Quitting Your Job? Don’t Let It Damage Your Retirement
Approximately half of all workers are actively searching for a new job or keeping an eye out for opportunities, according to a Gallup survey. Many of them are seeking better pay and more flexible work opportunities, but those aren’t the only factors you should keep in mind when evaluating a job offer. You also need to think about how your job change could affect your plans for retirement.
What retirement benefits does your new job offer?
Salary affects how much you can afford to put toward retirement each month, but it’s not the only thing to base your decision on.
Inquire about the retirement accounts available to workers and whether you’re able to contribute right away. If there’s a waiting period, make sure you have a backup plan for your retirement savings. An IRA is a great option if you don’t have access to a workplace retirement plan.
If your new employer offers both tax-deferred and Roth accounts, decide how much you’d like to contribute to each. Tax-deferred accounts are usually better for workers who believe they’re in a higher tax bracket now than they’ll be in during retirement. Roth accounts are wiser for those who think they’re in the same or a lower tax bracket now than they’ll be in during retirement.
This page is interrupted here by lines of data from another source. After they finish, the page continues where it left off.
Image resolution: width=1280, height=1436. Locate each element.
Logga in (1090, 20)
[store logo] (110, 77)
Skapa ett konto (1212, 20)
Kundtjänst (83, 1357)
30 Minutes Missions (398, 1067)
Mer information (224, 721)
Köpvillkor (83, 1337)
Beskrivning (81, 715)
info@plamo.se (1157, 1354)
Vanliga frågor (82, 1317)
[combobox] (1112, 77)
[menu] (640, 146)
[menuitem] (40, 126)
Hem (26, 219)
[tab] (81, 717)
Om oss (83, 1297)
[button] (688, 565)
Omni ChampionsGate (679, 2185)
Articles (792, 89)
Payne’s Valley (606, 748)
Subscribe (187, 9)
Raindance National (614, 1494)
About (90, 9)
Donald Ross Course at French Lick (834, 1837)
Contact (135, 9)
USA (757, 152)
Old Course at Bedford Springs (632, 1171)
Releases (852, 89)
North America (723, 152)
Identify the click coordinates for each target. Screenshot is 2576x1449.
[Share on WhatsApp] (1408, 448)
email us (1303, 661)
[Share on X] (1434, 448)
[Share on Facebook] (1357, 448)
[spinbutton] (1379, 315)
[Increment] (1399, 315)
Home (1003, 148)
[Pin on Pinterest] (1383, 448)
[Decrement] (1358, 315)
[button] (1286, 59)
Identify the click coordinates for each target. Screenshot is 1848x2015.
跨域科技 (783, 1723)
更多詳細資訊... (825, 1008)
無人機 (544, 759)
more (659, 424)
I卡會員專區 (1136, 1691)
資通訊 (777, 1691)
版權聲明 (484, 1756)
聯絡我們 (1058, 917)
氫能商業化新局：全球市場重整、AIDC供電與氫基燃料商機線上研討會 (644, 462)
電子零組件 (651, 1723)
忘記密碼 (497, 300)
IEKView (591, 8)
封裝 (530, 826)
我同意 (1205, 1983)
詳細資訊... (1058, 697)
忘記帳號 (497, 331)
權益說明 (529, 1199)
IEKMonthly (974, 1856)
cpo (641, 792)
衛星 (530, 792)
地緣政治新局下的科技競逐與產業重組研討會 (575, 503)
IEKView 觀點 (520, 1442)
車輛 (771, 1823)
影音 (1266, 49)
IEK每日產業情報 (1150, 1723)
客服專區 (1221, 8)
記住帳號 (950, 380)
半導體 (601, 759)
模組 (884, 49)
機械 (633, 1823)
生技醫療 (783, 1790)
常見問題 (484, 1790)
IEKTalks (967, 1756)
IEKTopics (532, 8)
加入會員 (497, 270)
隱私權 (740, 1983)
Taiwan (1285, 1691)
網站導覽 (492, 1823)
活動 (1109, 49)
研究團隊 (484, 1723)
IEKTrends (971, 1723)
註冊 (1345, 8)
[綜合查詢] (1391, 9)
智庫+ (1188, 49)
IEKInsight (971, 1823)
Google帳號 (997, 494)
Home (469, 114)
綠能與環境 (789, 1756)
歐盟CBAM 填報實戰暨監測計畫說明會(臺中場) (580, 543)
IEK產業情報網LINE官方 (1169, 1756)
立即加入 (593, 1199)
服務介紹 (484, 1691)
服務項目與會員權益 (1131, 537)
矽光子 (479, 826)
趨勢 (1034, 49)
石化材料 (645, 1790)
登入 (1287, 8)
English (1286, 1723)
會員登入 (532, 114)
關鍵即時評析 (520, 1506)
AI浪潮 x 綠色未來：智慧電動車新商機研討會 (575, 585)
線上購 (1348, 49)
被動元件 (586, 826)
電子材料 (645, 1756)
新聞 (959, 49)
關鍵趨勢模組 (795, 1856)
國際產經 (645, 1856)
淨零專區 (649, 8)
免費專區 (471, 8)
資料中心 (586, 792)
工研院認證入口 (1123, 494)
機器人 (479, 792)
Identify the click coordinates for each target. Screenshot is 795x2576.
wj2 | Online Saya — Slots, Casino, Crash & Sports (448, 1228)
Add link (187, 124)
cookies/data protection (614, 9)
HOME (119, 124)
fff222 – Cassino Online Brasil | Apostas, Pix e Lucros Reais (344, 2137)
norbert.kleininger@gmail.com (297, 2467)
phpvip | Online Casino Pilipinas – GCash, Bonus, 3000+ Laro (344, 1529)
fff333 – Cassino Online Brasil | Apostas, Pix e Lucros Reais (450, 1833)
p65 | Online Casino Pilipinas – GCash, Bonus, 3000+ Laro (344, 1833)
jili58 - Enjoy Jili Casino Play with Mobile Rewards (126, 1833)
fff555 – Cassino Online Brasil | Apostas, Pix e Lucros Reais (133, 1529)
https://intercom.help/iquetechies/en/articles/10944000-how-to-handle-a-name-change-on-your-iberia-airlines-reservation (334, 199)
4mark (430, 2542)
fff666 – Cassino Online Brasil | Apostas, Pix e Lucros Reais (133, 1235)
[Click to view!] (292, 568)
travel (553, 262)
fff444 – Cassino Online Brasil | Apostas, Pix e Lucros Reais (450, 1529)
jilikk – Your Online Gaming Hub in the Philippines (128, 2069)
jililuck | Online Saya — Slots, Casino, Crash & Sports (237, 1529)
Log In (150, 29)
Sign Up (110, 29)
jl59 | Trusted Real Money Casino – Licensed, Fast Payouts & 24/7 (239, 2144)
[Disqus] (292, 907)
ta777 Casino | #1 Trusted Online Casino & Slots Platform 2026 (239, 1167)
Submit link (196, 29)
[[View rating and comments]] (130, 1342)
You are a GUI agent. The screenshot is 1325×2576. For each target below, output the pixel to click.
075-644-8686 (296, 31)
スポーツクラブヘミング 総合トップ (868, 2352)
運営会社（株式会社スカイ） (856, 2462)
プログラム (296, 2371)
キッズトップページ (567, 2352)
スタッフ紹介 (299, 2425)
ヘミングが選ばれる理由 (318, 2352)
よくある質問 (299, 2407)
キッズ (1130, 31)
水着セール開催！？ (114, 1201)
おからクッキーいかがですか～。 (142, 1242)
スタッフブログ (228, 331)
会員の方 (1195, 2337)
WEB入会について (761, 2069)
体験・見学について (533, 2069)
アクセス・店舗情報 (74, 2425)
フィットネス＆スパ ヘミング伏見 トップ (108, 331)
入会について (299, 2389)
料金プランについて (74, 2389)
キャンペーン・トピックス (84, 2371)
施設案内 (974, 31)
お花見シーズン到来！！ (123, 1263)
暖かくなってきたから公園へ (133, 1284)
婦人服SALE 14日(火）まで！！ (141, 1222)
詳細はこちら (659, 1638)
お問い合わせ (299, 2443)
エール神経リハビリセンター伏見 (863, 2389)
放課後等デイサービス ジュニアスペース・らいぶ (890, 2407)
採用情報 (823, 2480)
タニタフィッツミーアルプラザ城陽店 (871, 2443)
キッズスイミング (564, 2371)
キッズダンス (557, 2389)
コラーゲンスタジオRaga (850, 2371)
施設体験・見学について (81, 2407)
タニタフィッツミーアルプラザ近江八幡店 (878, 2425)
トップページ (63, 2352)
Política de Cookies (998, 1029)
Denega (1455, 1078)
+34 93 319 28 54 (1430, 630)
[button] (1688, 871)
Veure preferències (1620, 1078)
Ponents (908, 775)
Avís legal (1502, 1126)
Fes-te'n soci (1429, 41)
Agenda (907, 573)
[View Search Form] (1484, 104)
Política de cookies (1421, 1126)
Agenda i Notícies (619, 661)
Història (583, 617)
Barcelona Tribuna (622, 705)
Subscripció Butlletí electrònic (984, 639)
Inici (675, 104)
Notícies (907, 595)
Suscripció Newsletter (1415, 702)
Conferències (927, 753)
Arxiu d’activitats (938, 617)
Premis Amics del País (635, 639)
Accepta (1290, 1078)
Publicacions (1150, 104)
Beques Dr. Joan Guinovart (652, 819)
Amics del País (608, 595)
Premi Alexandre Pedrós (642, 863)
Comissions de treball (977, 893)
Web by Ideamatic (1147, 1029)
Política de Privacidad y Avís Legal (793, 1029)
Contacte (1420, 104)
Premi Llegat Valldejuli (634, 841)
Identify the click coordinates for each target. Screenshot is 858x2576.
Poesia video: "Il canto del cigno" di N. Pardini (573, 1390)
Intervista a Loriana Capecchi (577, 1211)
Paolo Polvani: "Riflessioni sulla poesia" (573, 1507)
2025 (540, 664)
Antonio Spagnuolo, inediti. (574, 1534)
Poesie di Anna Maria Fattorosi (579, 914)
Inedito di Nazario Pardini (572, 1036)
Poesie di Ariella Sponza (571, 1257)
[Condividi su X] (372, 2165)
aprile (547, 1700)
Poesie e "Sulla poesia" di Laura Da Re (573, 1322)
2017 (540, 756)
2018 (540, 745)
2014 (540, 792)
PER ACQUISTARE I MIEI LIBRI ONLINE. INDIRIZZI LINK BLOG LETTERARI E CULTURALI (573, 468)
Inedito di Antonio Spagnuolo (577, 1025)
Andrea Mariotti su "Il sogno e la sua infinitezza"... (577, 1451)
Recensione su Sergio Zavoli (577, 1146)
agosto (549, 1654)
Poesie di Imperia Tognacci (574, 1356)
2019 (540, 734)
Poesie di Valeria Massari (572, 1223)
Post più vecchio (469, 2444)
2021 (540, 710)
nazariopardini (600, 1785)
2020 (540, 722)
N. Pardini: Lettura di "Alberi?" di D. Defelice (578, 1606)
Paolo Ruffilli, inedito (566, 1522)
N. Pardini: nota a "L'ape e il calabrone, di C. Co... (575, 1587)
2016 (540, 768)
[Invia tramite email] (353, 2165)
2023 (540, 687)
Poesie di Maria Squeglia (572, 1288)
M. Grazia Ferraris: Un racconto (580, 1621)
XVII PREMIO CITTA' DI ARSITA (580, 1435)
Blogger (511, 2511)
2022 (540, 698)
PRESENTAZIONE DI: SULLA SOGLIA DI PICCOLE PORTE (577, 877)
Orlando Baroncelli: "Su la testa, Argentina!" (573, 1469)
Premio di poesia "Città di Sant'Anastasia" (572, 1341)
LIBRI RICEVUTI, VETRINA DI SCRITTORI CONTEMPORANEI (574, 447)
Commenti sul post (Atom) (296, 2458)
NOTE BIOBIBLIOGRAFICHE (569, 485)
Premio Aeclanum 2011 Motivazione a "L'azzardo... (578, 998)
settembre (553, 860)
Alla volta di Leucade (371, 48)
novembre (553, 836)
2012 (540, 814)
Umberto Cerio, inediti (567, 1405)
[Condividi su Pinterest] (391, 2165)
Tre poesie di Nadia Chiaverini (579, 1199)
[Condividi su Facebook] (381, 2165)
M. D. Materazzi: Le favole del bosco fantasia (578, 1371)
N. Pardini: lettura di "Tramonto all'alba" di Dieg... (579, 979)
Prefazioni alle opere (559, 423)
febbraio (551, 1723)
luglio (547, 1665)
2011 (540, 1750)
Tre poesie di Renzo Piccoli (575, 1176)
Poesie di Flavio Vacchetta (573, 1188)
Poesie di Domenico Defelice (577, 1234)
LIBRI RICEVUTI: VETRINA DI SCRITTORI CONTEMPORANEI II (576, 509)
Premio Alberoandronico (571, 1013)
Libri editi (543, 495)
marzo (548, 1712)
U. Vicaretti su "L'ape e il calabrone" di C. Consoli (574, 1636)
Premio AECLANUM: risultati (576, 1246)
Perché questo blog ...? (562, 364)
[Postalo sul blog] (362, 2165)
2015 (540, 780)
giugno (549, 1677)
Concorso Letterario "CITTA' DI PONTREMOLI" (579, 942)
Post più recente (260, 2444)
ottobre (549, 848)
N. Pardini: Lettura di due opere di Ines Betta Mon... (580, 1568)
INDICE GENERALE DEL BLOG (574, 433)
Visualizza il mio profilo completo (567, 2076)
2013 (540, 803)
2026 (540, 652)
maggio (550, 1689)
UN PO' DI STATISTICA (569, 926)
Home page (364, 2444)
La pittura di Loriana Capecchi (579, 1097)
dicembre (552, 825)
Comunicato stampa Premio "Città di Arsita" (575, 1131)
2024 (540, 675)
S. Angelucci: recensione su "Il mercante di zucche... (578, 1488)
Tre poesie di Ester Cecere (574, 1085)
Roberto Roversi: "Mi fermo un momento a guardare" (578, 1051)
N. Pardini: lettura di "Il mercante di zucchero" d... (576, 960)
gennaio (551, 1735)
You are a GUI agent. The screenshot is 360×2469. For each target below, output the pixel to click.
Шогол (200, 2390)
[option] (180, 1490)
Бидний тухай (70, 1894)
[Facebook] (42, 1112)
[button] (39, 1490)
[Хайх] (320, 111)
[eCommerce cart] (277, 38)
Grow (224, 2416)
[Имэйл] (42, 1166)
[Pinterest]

You should also inquire about whether the new company offers a matching retirement contribution. Compare this to the match you get at your current job, if any, to decide whether you need to increase your personal contributions or whether you can afford to decrease them.
Note the maximum you’re allowed to contribute to your retirement account, too, so you don’t run into trouble with the IRS. For 401(k)s, you may contribute up to $19,500 in 2021 if you’re under 50 and $26,000 if you’re 50 or older. The government adjusts these limits periodically, so you should check this every year.
Finally, look for less-obvious perks that could help your retirement readiness. If your new employer offers health insurance and you’re used to paying this out of pocket, you might be able to put that extra money toward retirement savings instead. Or if your company will pay for you to pursue additional education, you may be able to turn that into a better job with an even higher salary down the road.
Weigh all of these benefits when evaluating the new job offer and compare how it stacks up to your current job. If you’ll need to make some adjustments to your retirement strategy, start planning for this right away so you can keep yourself on track.
Will leaving your current job cost you?
In addition to weighing your new job’s benefits, you also have to consider the costs of leaving your current job. If you took a 401(k) loan and you haven’t paid it back yet, you could owe the full balance when you quit. If you can’t pay it back, the government will tax the outstanding balance as a distribution.
You could also lose some of your 401(k) match if you leave your job before you’re fully vested in the plan. Each company has its own formula that determines when your 401(k) match actually becomes yours. For a few employers, that’s right away. For others, you have to wait until you’ve worked at the company for a certain number of years. And still others release your funds gradually to you over time. Talk to your plan administrator to learn more about your vesting schedule.
If you’re not fully vested yet or you have an outstanding loan, you must weigh the consequences of leaving your job now against the benefits the new job offers. You may be better off remaining with your current job a little longer and then seeking new opportunities.
What about your old retirement account?
Before you formally accept your new job offer, it’s a good idea to make a plan for the savings in your current workplace retirement account. Leaving it where it is is one option, but it’s not the best choice for most people. It’s more difficult to manage your retirement savings when it’s spread across many different accounts, and you may have more investment options if you move the money elsewhere.
You could roll the money over to an IRA or possibly into your new retirement account, if your new employer permits it. If you choose to move your money, you must decide between a direct and an indirect rollover.
Direct rollovers are where you tell your current plan administrator where you’d like the money sent to and the administrator deposits it into your new account without you ever touching the funds. This is the best way to do it. An indirect rollover is where your plan administrator cuts you a check for the balance for you to deposit in your new account. However, if you fail to do this within 60 days, the government considers your withdrawal a distribution and taxes it accordingly.
Switching careers could be a smart decision for your retirement, but you have to consider all of the above factors before you make that call. If you decide to go ahead with it, make sure you look at your whole retirement plan again to determine if you have to make any changes to your savings plan to retire when you’d like to.